Ya hacia el final comenzamos a hablar de otra cosa. Le pregunté si le gustaba Londres, una pregunta que siempre me gustaba hacer y que daba paso a interesantes conversaciones. Los ojos se le llenaron de nostalgia. Traté de disimular mi sorpresa. Esa señora, ahí sentada en la sala, que podía vivir en cualquier parte del mundo a juzgar por el lugar donde vivía, sentía nostalgia. Me contó que a su esposo lo habían mandando a Londres a abrir un bufete de abogados. Y que no podía decir que no. Tenía ya algunos años viviendo ahí, pero todos sus amigos y su familia, incluida su hija, vivían en USA, en el norte, si mal no recuerdo, cerca de Boston.

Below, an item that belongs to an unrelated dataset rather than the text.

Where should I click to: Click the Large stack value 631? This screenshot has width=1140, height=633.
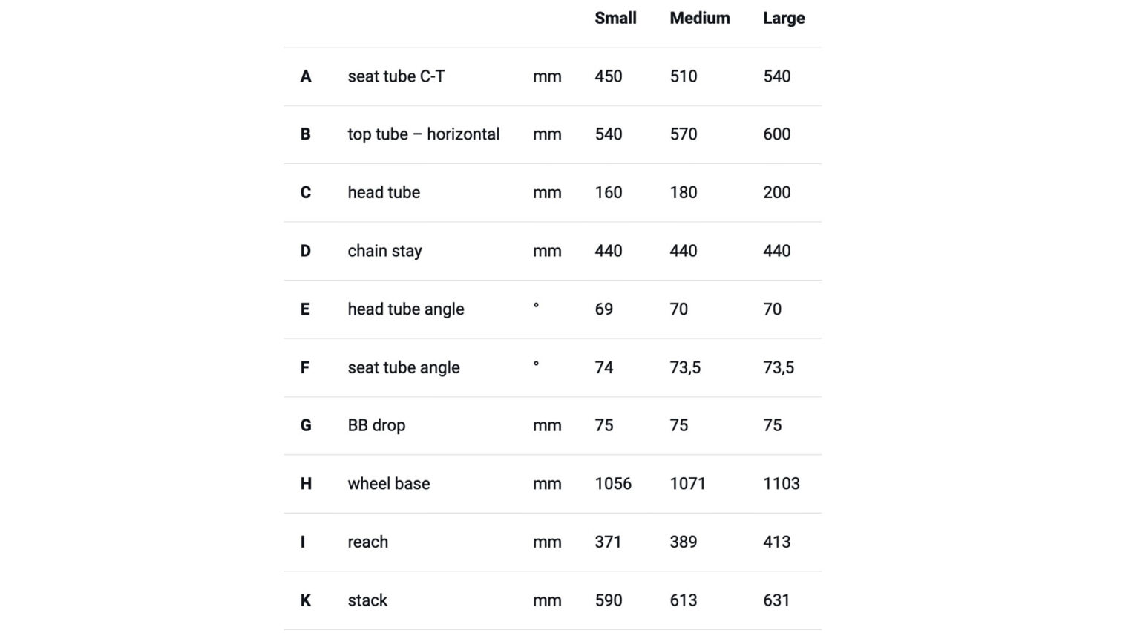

Extrañaba mucho a su familia. Me contó que estaba aprendiendo español porque su yerno era cubano. Su hija se acababa de casar con él. Estaban de viaje en algún país exótico. Una sombra de preocupación surcó sus ojos. Yo le dije que me alegraba mucho, “imagínese, poder hablar español con su yerno, que bueno. Y que interesante que su yerno fuera cubano”. Ella continuó un poco más. Su preocupación era que era cubano. “You know, a cuban. I am a little worried”. Le pregunté a qué se dedicaba él. Me mencionó que estudió con su hija, en la misma universidad, alguna famosa, y su carrera era algo relacionado con ciencias. Y que ahora vivían en un país exótico porque estaban haciendo una especie de trabajo de grado. Empecé a hablarle un poco del mundo latino, de que no tenía nada malo que su yerno fuera cubano, que era excelente conocer otras culturas, que seguramente él era una excelente persona, que no había de qué preocuparse.

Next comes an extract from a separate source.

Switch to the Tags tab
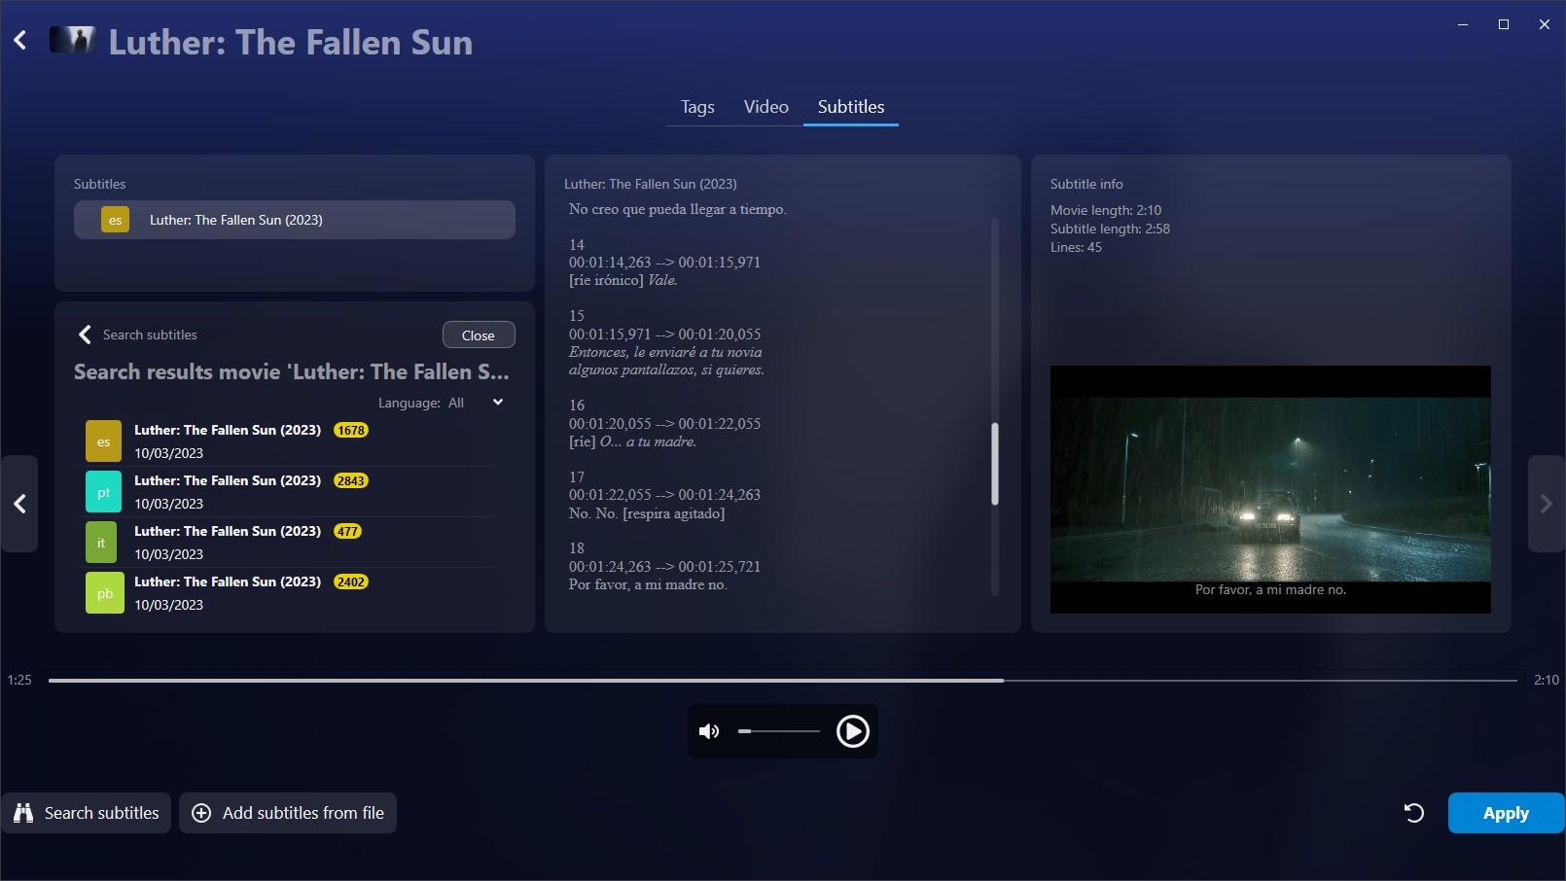tap(697, 107)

Le hablé de Latinoamérica, de todos los lugares fabulosos que iba a poder conocer, de sus paisajes variados, de las playas, de su comida, de su música. Me decía que además de eso quería regresar a USA para estar cerca de sus seres queridos. Mientras la escuchaba me sentí maravillada por haberme identificado con ella en cuanto a la nostalgia. La entendí completamente. A pesar de que Londres siempre ejercía ese extraño hechizo sobre las personas, que hacía que todos la amáramos, al mismo tiempo había algo en ella que hacía que la nostalgia se exacerbara. Le dije que me encantaba Londres y en eso, claro, coincidimos también. Y para mi sorpresa me contó que muchas veces su esposo y ella tomaban uno de los típicos autobuses rojos londinenses, se montaban en el segundo piso, y desde ahí, sin destino conocido, se dejaban llevar a cualquiera de sus rincones. Terminaban siempre asombrados con las curiosas cosas que veían y con los innumerables matices de Londres. Ella que fácilmente podía andar en un carro elegante junto a su marido, prefería mezclarse con la gente y con el frenesí londinense. ¿Y es que quién se puede resistir al embrujo de la vieja y mimética Londres?
Terminé mi té, que ya estaba un poco frío y lentamente recogí mis cosas. No quería irme. Me hubiera encantado quedarme a hablar un poco más con esa señora. Intuí que también ella así lo hubiera querido, pero la clase había terminado. Me despedí alegre de haber conocido a esa señora y una vez más me encontré caminando por las calles de esa extraña ciudad, admirando su hermosa arquitectura, pero eso sí, ese día mi nostalgia se hizo un poco grande.